GORE IN THE STORE
Directed by Ilya Naishuller.
Starring Bob Odenkirk, Connie Nilsen, Aleksey Serebryakov.
Action, US, 93 minutes, certificate 15.
Released in the UK in cinemas 9th June by Universal.
As career re-inventions go Bob Odenkirk’s is a prime example. Once best known as a comedian from the cult 90’s US series Mr. Show, his dramatic turn as shady lawyer Saul Goodman in Breaking Bad and then his own spin-off show Better Call Saul showed off a dramatic skillset that took audiences by surprise with his layered performance and character work. Now, Odenkirk’s career takes another left turn as he becomes one of cinemas most unlikely, yet highly lethal action heroes in what is one of the most enjoyable, and bloodiest, films of the year.
Odenkirk plays Hutch Mansell, a quiet husband and father trapped in a seemingly endless cycle of suburban purgatory with a teenage son glued to his mobile and an uncommunicative wife. When an armed robbery takes place in his own house it soon becomes apparent that this meek, mild mannered man may be harbouring something more vicious and dangerous within himself. Driven over the edge by the theft of his young daughter’s kitty bracelet, Hutch soon unleashes an extraordinarily violent side of himself that soon brings him into conflict with a group of very dangerous and heavily armed Russian mobsters. Unfortunately for them the true nature of Hutch’s seemingly uneventful past life as an “auditor” comes roaring back to bite them.
After the POV stylings of HARDCORE HENRY, director Ilya Naishuller also provides further surprises with the assured and stylish control he has of this material. What sounds on paper like another riff on the middle-aged man driven to the edge to protect his family soon proves itself to be something entirely different. Working from a clever script by Derek Kolstad, who after writing JOHN WICK knows a thing or two about men expressing themselves through violent ways, Naishuller displays a distinctive style and sense of humour that usually bypasses these types of films. Hutch’s daily, stifling grind is established in a rhythmic, repetitive style that quickly conveys a large amount of back story for our protagonist and his family while further back story is neatly laid out through the rest of the film as Hutch begins to lash out in a fashion that gets more and more outrageous as the films neat plot unfolds.
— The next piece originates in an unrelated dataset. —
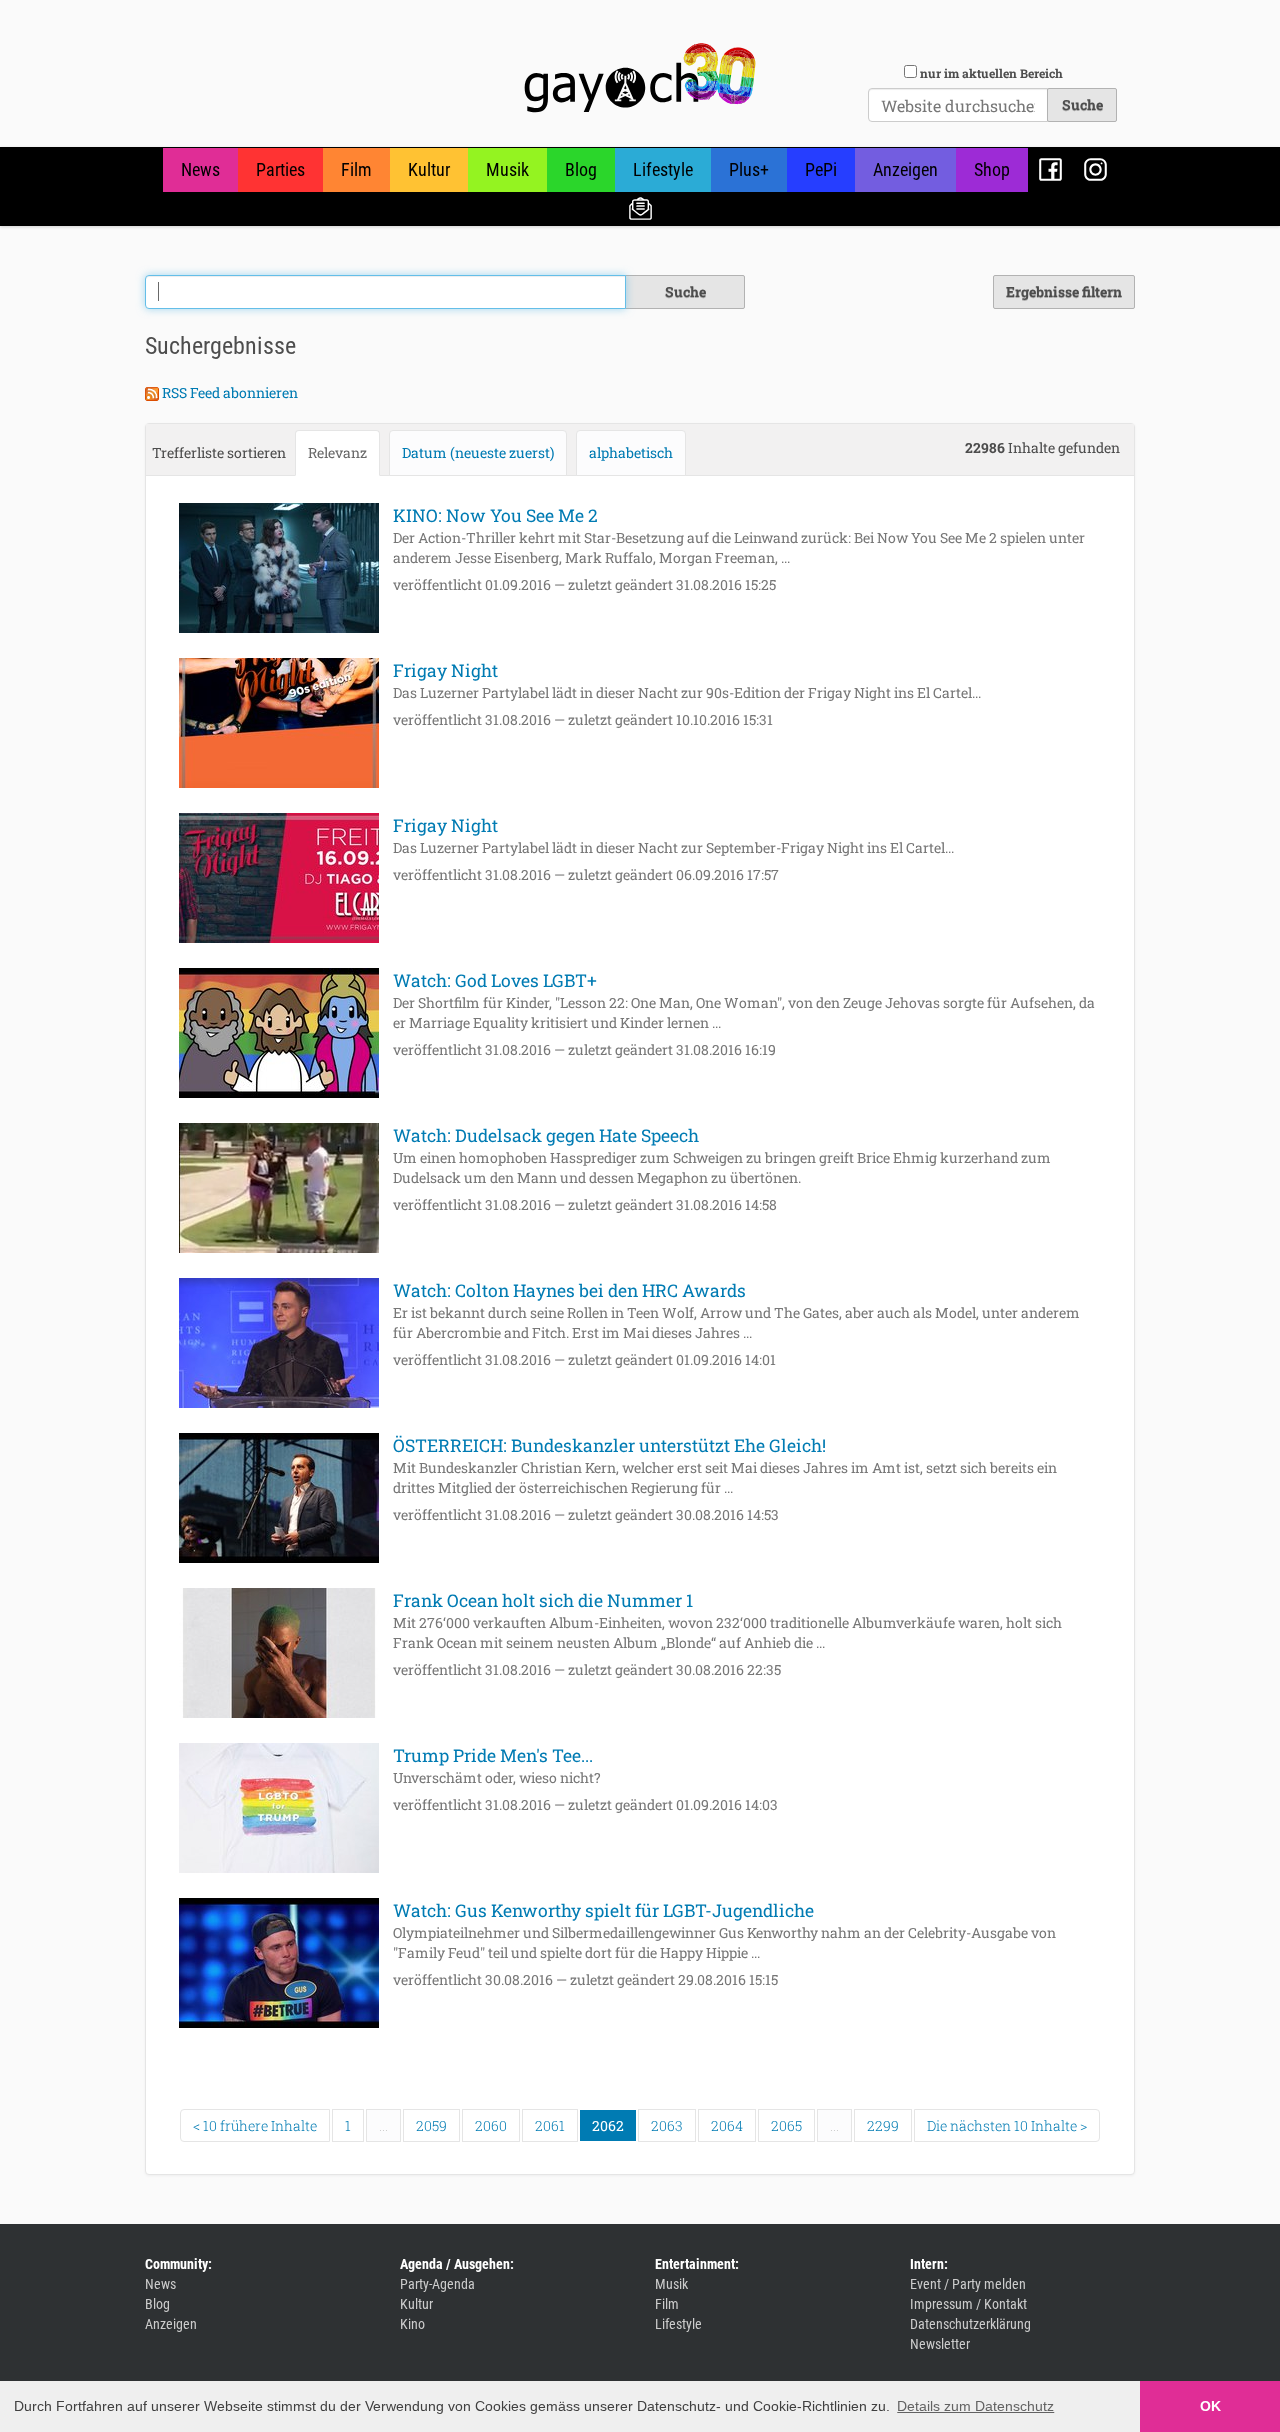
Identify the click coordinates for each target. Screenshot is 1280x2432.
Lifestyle (663, 169)
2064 (727, 2125)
The choreography of the violence and stunt work is also refreshing; Odenkirk takes as many punches as he dishes out, a fact that his character interestingly seems to relish and actively seek out.
This twisted nature does not come across as macho posturing. The over-the-top nature that runs throughout stops the film wallowing in such a fashion and instead it comes across as a celebration in subverting the genres usual cliches. Odenkirk’s performance and lean appearance help carry this sensibility across. Fans of Mr. Show will already know that he can rage and shout “motherfucker” in spectacular fashion and to see him combine these skills with a frankly insane amount of firepower, knife play and fisticuffs is a sight that no sane cinemagoer could have ever predicted but will delight in witnessing. The rest of the cast also rise to the occasion, particularly Christopher Lloyd as his elderly, quiet father who seems to know what it is within his son that actually makes him tick.
It is a film that delights in surprising its audience and disrupting the stereotypes of action cinema. Yet it easily accomplishes and satisfies the required beats of a classic action film. It entertains and it is inventive with its action, using it to tell the story in exciting and amusing ways that escalate towards an over-the-top climax while clocking in at just over ninety minutes. While it proves Naishuller has what it takes and then some in terms of imagination and skill with his directing, it is for its lead performance that NOBODY will be remembered. Odenkirk’s “hero” will no doubt go down as one of action cinemas most memorable and interesting characters.